Why agents & brokers are prime targets for DNS water-torture cyberattacks

At the end of June, Netscout was tracking more than 660 daily instances of these types of domain name system attacks.

“If an attacker wants to take down a company’s online presence they can either go after the website directly, they can go after VPN concentrators, content distribution networks and things of that nature, or they can simply go after the DNS server,” says Netscout’s Roland Dobbins. Credit: iStock

Insurance agencies and brokerages are among the most frequently targeted businesses for domain name system (DNS) water-torture attacks, a form of distributed denial-of-service (DDoS) attack that has seen a 353% increase in daily deployments since the start of 2023, according to Netscout Systems, Inc.

For background, a DDoS is an attack that aims to overwhelm a target and its infrastructure, say a website, with a flood of internet traffic with the goal of creating a logjam. With the site’s servers being overwhelmed, regular users will not be able to access it.

Background image by Modern Design & Foto/Adobe Stock

“If an attacker wants to take down a company’s online presence they can either go after the website directly, they can go after VPN concentrators, content distribution networks and things of that nature, or they can simply go after the DNS server,” explains Roland Dobbins principal engineer with Netscout’s ASERT Threat Intelligence Team.

DNS water-torture attacks, which are technically called nonexistent DNS label attacks, have been around since 2009, according to Dobbins, and work like this: An attacker’s botnet node, or a collection of devices infected and controlled by malware, issue streams of DNS queries for nonexistent records within the domain of a targeted site.

“If our target is using www.example.com, instead of sending a DNS query for www.example.com, the attack might consist of pseudo-randomized queries for pseudo-randomized records that don’t actually exist, like XYZ123456.www.example.com,” Dobbins says.

Background image by Modern Design & Foto/Adobe Stock

The reason attackers do this is twofold, he explains. The first reason is to bypass any cached DNS records that might be on a recursive domain name system, like Google, and get directly to an authoritative DNS.
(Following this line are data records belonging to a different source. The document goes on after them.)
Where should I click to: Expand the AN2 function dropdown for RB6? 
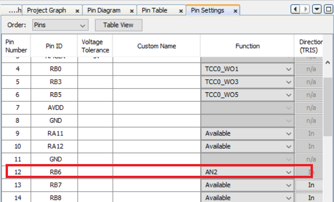coord(247,172)
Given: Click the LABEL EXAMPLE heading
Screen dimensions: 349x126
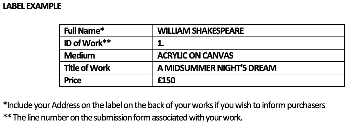Looking at the screenshot, I should tap(32, 6).
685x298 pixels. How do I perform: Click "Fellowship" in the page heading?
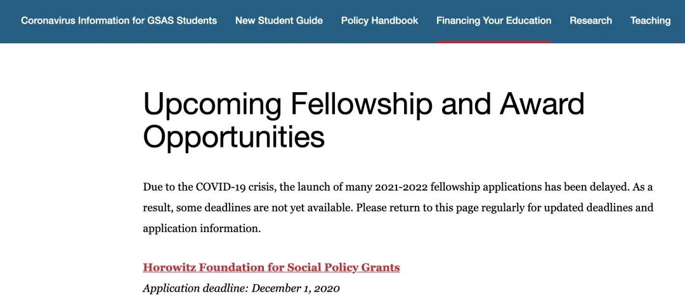(361, 104)
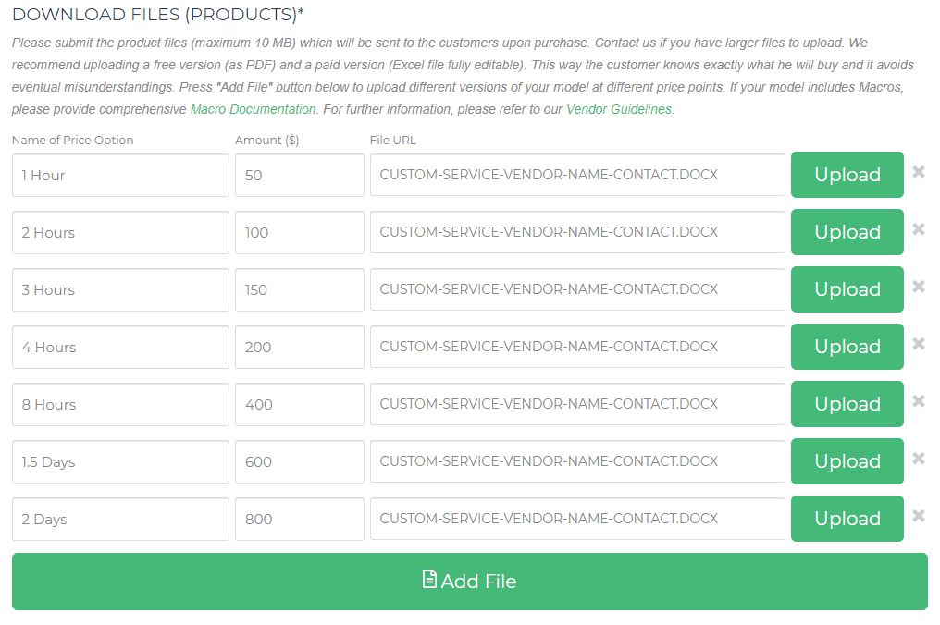Open the Macro Documentation link
This screenshot has height=625, width=940.
(253, 109)
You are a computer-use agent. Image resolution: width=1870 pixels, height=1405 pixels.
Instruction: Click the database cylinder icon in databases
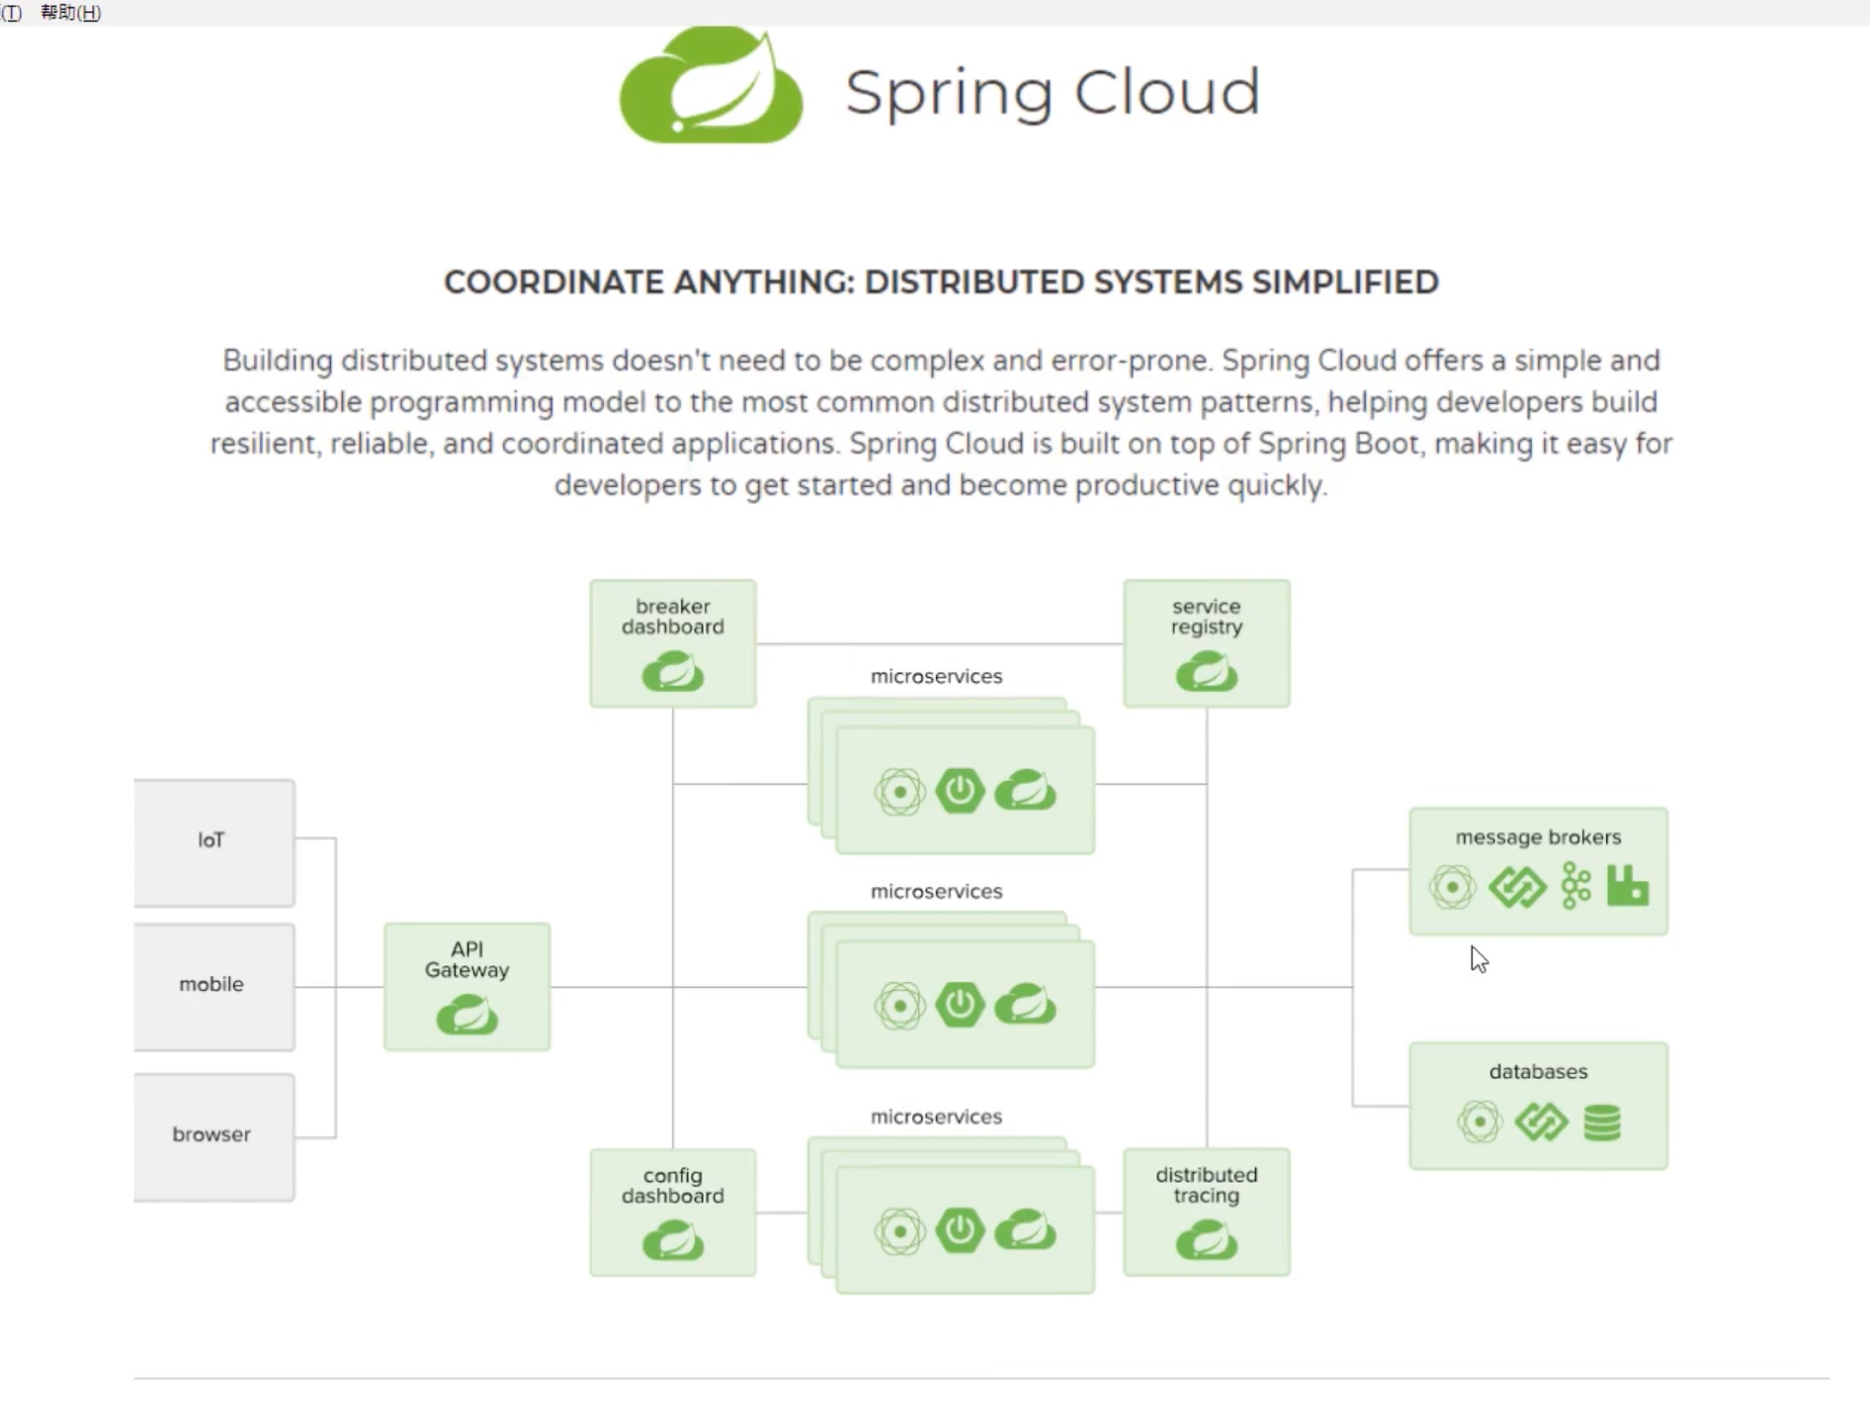point(1601,1122)
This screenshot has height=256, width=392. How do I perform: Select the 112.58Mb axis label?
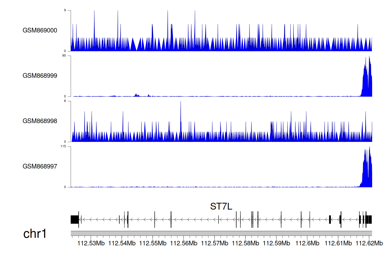click(x=245, y=243)
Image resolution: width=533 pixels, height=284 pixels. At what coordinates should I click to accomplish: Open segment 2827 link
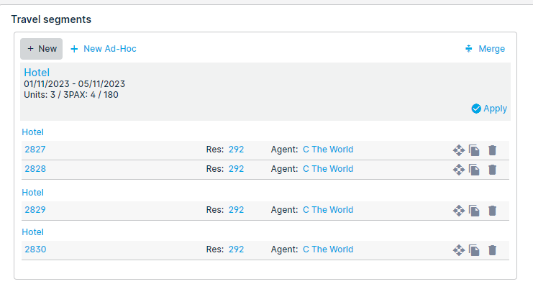[35, 150]
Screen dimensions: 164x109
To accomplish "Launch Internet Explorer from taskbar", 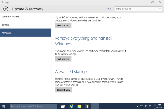I will [x=71, y=106].
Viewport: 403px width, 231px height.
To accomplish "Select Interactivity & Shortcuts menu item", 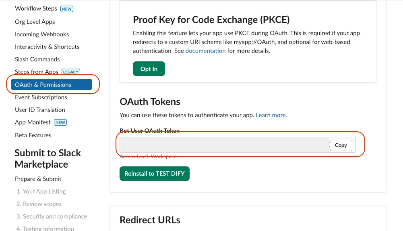I will [x=47, y=47].
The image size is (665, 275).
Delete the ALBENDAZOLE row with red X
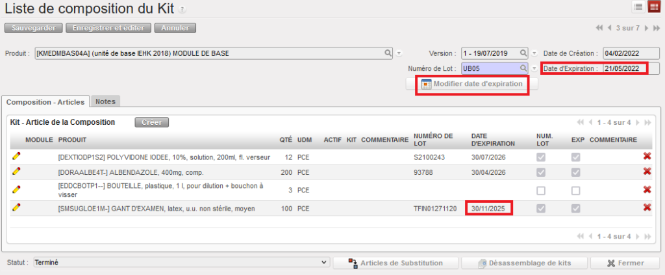point(647,171)
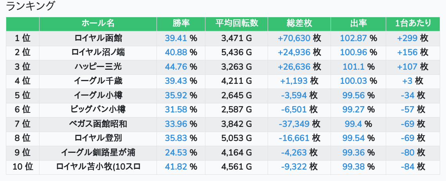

The second reason is that when a DNS server gets a query for a record that doesn’t exist, it must issue a negative response, or NXDOMAIN, for each and every request.

“So the attacker gets to burden the DNS server for the domain under attack with this flood of queries, and it also forces them to respond to each and every one of those with a response saying ‘this record that you asked for doesn’t exist,’” Dobbins says.

Why agents & brokers are targeted

In addition to the usual reasons for cyberattacks, such as financial gain or accessing sensitive information, agents and brokers are often targeted because of how the market is structured, according to Dobbins.

Many agents and brokers are independent entrepreneurs who lean on affiliations with larger and much more visible insurance carriers. In some cases, a hacker won’t realize the independent nature of the business relationship, and mistakenly believe the agency is part of a larger corporate structure, Dobbins says.

In other instances, attackers might find they can exert pressure on a company to pay a ransom demand, for example, by attacking its sales agents.

“What this means is that the people, again independent entrepreneurs that are the backbone of realty and the backbone of the insurance industry, are at disproportionate risk of being caught in a DDoS attack,” Dobbins says.